Quant à la perspective d’une économie plus humaine, pour Daniel Cohen interviewé par Le Monde, une telle crise devrait davantage marquer l’accélération du capitalisme numérique. Celui-ci se caractérise par la numérisation de tout ce qui peut l’être (télétravail, visites médicales à distance, streaming…), que l’on peut voir à l’œuvre en cette période de confinement, seul moyen pour le capitalisme du XXIe siècle d’obtenir de nouvelles baisses de coûts. Ce faisant, il réduirait l’être humain à un ensemble de données pouvant être prises en compte à distance. L’avènement d’un homo numericus finalement, dont les prémices semblent en partie déjà visibles aujourd’hui.

Conclusion

Beaucoup de choses laissent à croire que la crise que nous connaissons actuellement sera passagère et que les mesures prises par les gouvernements ainsi que la fin de l’épidémie et du confinement seront en mesure de rétablir la croissance et de permettre un redémarrage de l’économie mondiale.

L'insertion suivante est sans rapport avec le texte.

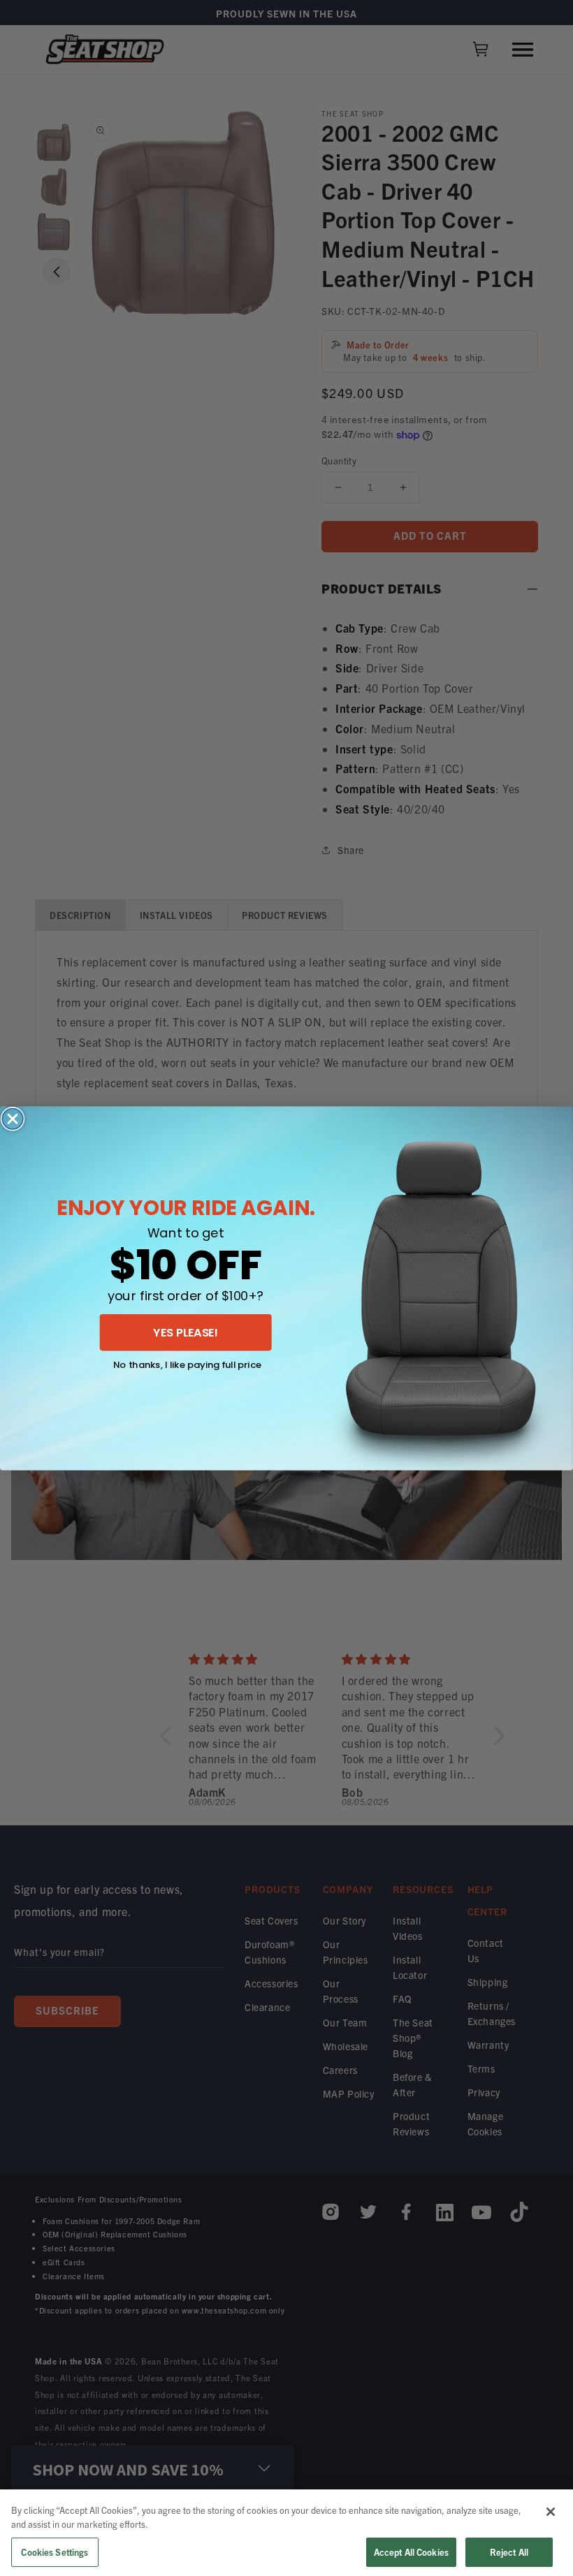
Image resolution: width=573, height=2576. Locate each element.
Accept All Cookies (411, 2552)
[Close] (550, 2511)
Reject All (509, 2552)
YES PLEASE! (185, 1332)
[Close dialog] (12, 1118)
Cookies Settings (54, 2552)
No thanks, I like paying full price (187, 1364)
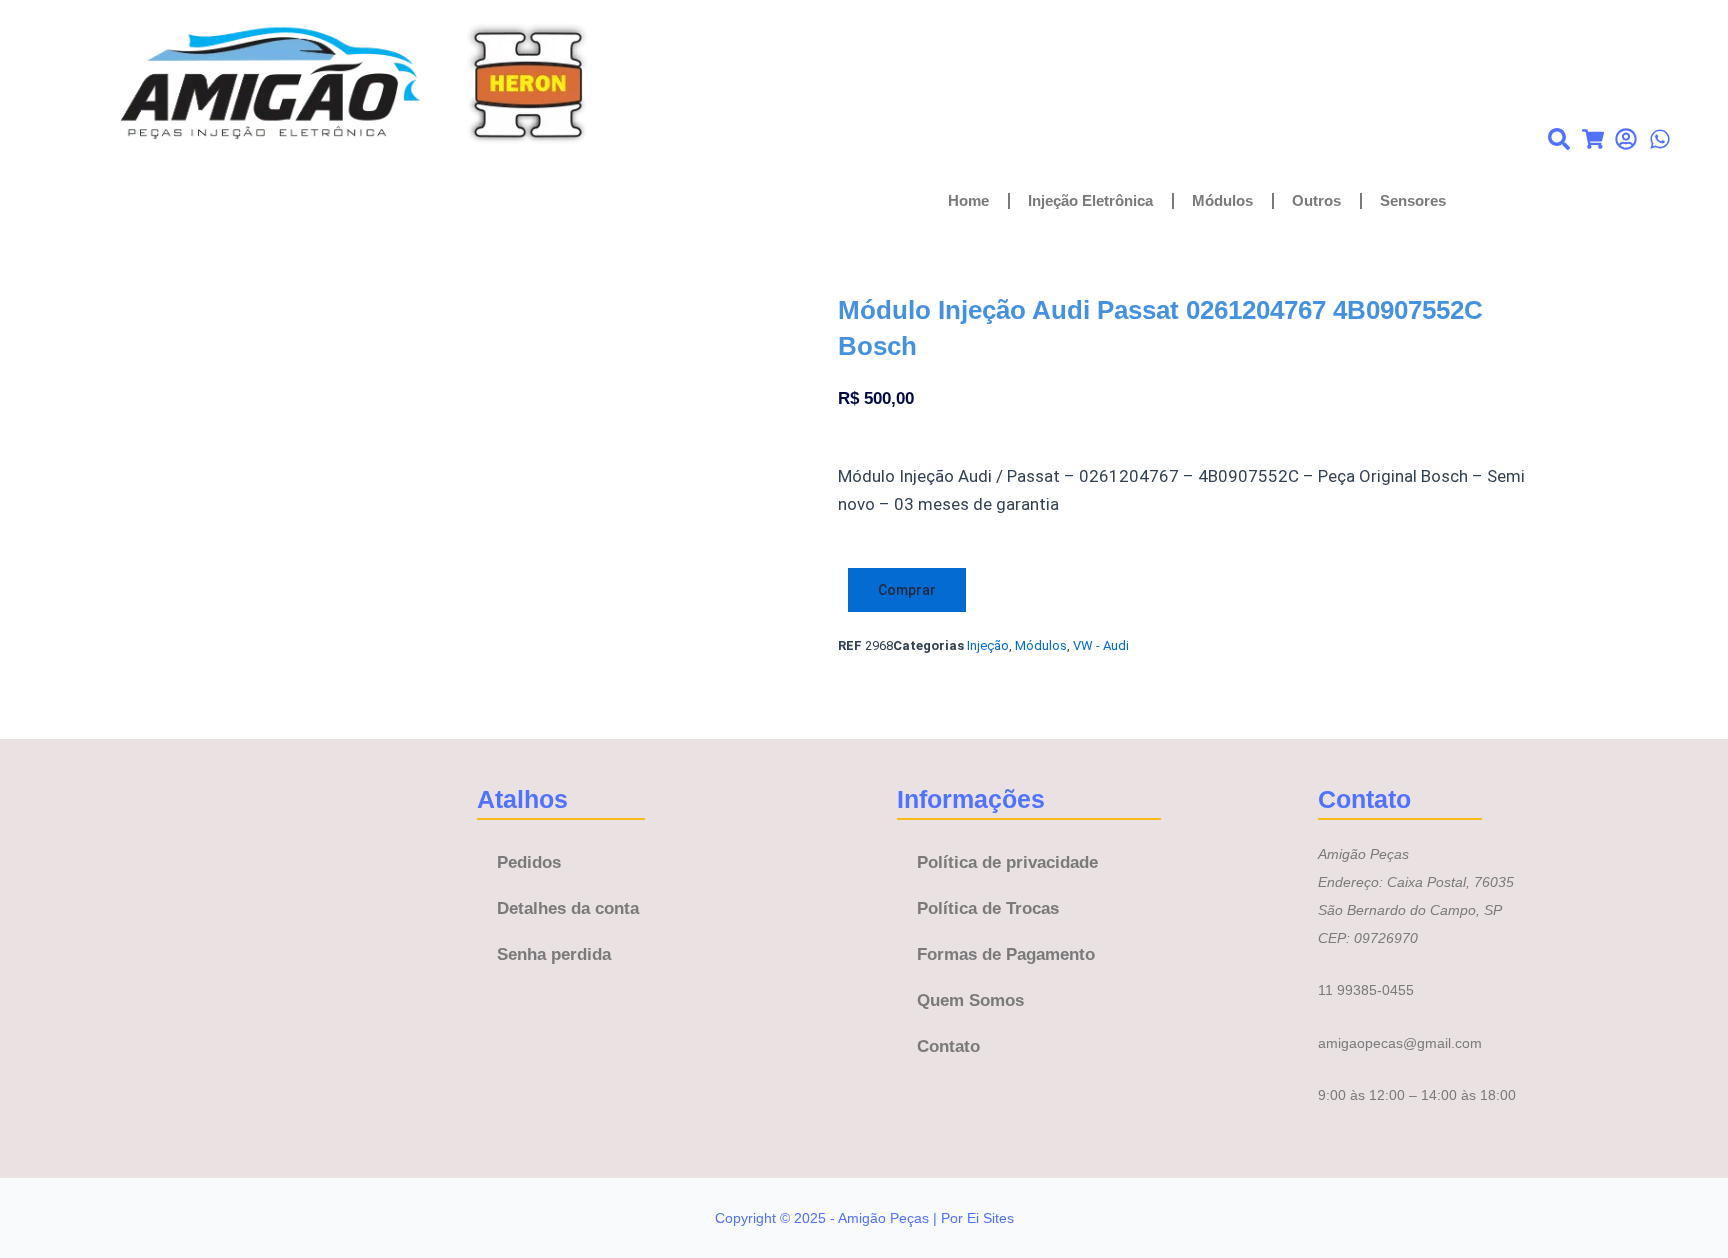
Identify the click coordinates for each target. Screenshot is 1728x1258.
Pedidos (529, 862)
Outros (1316, 200)
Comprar (907, 590)
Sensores (1413, 200)
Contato (948, 1046)
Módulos (1222, 200)
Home (968, 200)
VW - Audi (1101, 645)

Elle n’en est pas moins une crise profonde qui a contribué à révéler au grand jour nombre de failles dans notre modèle actuel. Ce faisant, elle constitue une opportunité unique d’accélérer la transition de nos modèles afin d’être en mesure de répondre aux crises suivantes, qu’elles soient économiques, sanitaires ou écologiques. Face à cette réalité, il ne reste donc désormais qu’à savoir quel « après » nous souhaitons construire.